─── Given records ───

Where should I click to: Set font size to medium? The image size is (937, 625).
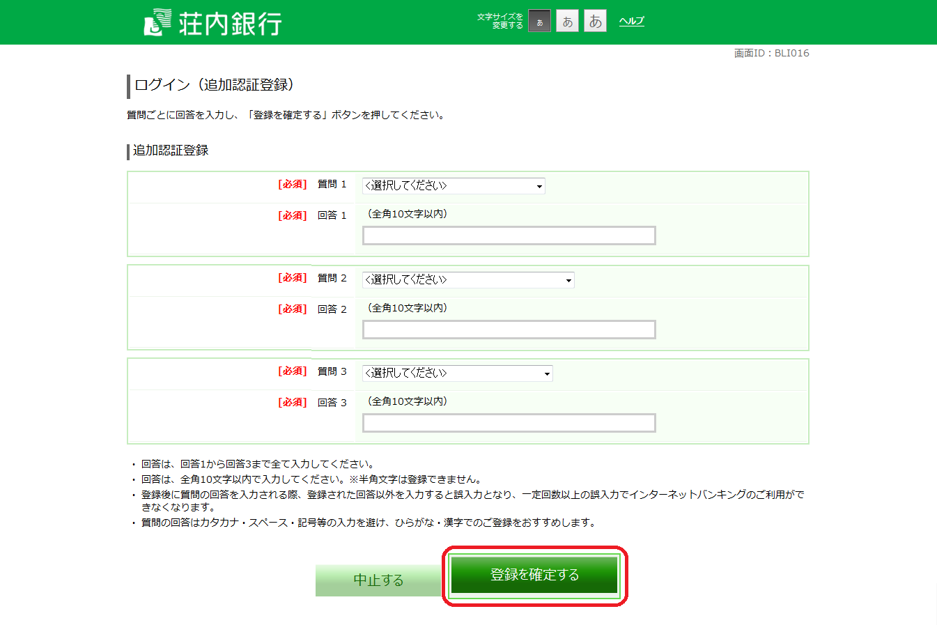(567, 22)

───
─── Given records ───

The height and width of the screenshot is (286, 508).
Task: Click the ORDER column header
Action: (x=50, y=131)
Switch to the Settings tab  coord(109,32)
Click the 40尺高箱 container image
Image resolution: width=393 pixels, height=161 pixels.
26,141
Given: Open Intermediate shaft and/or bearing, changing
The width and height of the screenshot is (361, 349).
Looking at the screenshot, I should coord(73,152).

───
─── Given records ───

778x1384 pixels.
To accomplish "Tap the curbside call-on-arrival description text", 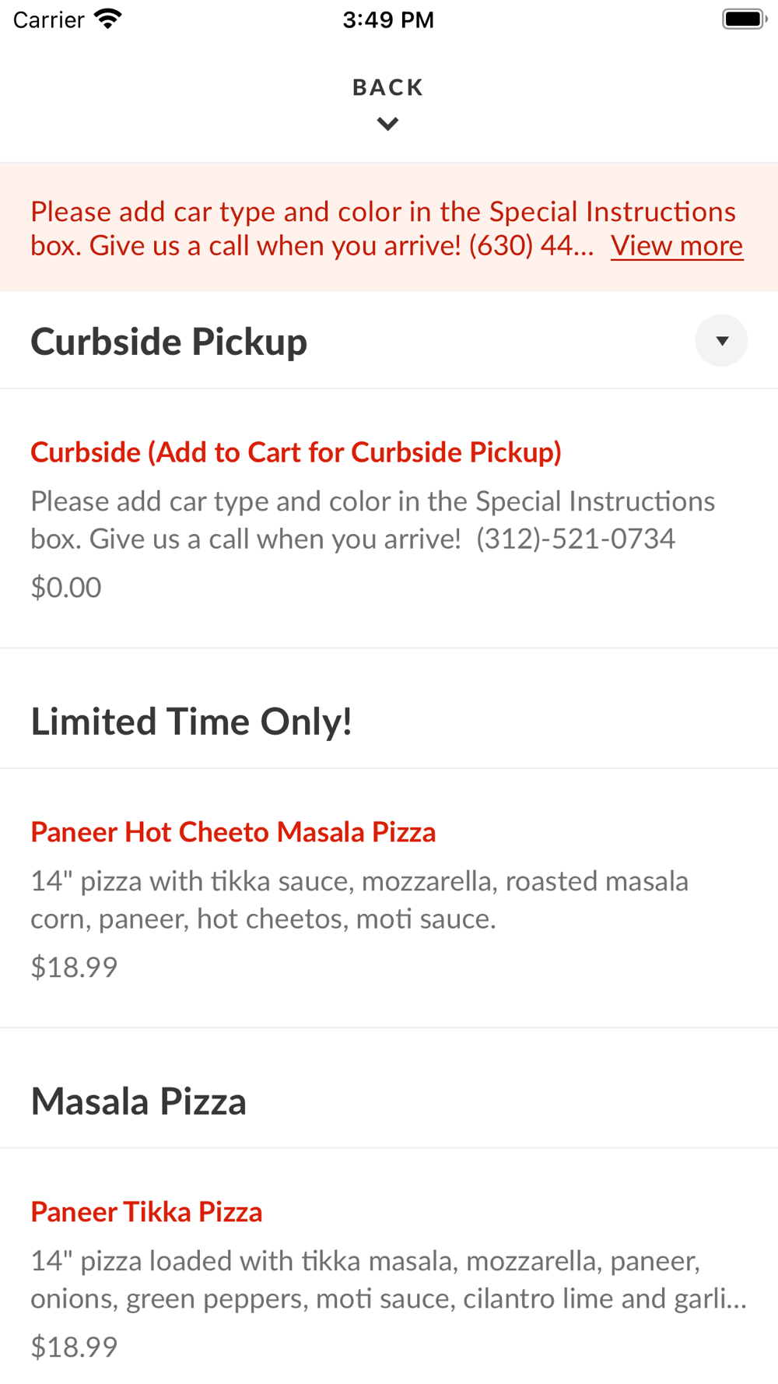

───

For this task, return exactly the stretch of the listing above from the line with "778x1384 pixels." through the line with "the curbside call-on-arrival", inclusive and without pictures.

778x1384 pixels.
To accomplish "Tap the curbside call-on-arrival description text", 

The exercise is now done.